I'm thinking of taking an ear training class at my town's community college, but prefer to learn to train my ears by myself. The syllabus indicates that the instructor will use the 'fixed-do' method, which i hear is an obsolete and bad way, and that 'movable-do'  is much better, right? Also, apparently half the class is devoted sightsinging. As a composer, does one really need this skill? I understand that sightsinging is intended primarily for singers/vocalists.

As for training my ear, I know there are scores of programs out there; I currently use EarMaster Pro 4, which is a pretty decent program, but the rhythm exercises are awkward (I have to bang on my spacebar all the time). It seems a tad too slow and gradual for me, and the interface is cluttered and confusing at times. I know of only two other better programs on the market: Practica Musica and Auralia, both are VERY expensive! Yet, i've been hearing raving reviews for there comprehensiveness and clarity. Anybody know if they're really worth all the hype?

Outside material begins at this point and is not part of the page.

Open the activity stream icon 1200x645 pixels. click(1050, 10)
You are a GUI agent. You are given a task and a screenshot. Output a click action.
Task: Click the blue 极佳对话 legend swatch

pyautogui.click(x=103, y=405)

I guess if i wanna go to the university i'll be needing an AA (associate's degree), and since that class is required for it, i might as well take it. Maybe ear training and sightsinging are integrated together as a whole, or something, i'll have to chat with the instructor about all this. I believe that as a composer i really should be able to dictate music that i hear inside my head. Is transcribing music the best way to train your ear? If so, what would be some stuff that'll greatly help me in this regard?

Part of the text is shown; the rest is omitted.